Champlain avait néanmoins à de nombreuses reprises tenté
des approches diplomatiques, libéré des prisonniers en les chargeant de
messages d’amitié et essayé de nouer des relations commerciales.
Tout avait échoué.
Alors Champlain s’est résolu à suivre une autre voie.
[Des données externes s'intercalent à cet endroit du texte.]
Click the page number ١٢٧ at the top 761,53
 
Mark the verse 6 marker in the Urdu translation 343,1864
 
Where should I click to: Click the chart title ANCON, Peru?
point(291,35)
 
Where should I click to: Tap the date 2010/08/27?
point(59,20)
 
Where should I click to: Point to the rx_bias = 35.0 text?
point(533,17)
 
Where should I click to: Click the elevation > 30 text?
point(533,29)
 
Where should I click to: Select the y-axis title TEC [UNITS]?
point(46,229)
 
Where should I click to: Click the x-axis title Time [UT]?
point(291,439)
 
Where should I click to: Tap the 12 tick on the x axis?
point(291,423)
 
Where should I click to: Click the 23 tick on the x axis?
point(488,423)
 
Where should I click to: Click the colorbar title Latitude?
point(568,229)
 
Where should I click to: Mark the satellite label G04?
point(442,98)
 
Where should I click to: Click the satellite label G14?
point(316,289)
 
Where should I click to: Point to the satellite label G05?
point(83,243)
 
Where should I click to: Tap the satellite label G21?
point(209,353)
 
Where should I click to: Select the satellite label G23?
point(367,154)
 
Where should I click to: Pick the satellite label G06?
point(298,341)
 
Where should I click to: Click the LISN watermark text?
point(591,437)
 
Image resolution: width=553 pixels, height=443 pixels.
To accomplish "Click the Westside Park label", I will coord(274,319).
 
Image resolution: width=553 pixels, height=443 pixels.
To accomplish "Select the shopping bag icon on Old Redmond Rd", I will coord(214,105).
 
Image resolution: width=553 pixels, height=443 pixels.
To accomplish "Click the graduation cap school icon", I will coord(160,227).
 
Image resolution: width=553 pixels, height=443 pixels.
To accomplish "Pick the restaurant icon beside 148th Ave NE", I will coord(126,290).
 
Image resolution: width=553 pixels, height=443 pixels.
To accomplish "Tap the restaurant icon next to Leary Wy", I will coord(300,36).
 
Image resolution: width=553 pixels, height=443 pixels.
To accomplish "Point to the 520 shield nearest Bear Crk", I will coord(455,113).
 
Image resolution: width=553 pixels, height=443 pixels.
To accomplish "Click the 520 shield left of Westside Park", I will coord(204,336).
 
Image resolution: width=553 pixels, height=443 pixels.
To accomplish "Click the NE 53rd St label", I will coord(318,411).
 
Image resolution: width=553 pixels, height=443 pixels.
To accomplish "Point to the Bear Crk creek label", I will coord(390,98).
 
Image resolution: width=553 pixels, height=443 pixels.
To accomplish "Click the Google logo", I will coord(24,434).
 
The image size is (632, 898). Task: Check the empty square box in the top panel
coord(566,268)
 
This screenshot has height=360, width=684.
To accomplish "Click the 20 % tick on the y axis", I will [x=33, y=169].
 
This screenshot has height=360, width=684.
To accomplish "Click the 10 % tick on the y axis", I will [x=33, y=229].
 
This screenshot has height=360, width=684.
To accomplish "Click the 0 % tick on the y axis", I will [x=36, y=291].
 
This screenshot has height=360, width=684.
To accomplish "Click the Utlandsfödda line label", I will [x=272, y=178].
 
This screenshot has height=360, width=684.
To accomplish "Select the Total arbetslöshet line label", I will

Il se rendrait à la demande instante de ses alliés montagnais
et participerait à une expédition militaire contre les Iroquois.
Non pour les punir.
Non pour les exterminer. Non pour
leur infliger des dommages irréparables, mais simplement pour leur montrer que
dorénavant, les attaques contre les Français et leurs alliés deviendraient
beaucoup plus coûteuses.
Au début du mois de juillet 1609, il s’engage donc avec sa
troupe dans la Rivière des Yroquois
(notre Richelieu), premiers Européens à remonter ce magnifique cours d’eau.
Déjà, des centaines de guerriers autochtones ont déserté
et, arrivés aux chutes en amont du bassin de Chambly, ce sont des Européens qui
sont renvoyés à Québec.
Ils ne sont plus que 3 Français et une soixantaine
d’Amérindiens, mais Champlain montre une telle détermination qu’ils poursuivent
leur chemin.
Le 14 juillet, ils arrivent au grand lac et Champlain,
mettant en pratique une coutume immémoriale, lui donne son nom.
Tout l’éblouit dans ce paysage : la vaste étendue du
lac lui-même, la multitude d’îles boisées piquant sa surface, l’abondance du
gibier, la splendeur des Montagnes Vertes et des Adirondacks qu’il aperçoit au
loin.
Il note aussi que la région est inhabitée en raison des
guerres incessantes qui s’y déroulent.
Ils sont bien en territoire ennemi.
L’affrontement aura lieu le 30 juillet. 200 guerriers iroquois sont retranchés dans
un fort (près de Ticonderoga, dans le New York).
Champlain a réussi à se cacher jusqu’au dernier moment
tandis que ses 60 alliés amérindiens se lancent à l’attaque.
Soudain, il se montre, met en joue des chefs indiens et en
abat deux d’un seul coup qui achèvera aussi une 3e victime.
3 guerriers en une seule fois. Voilà un coup de feu qui va changer
durablement toute l’histoire de l’Amérique du Nord[1].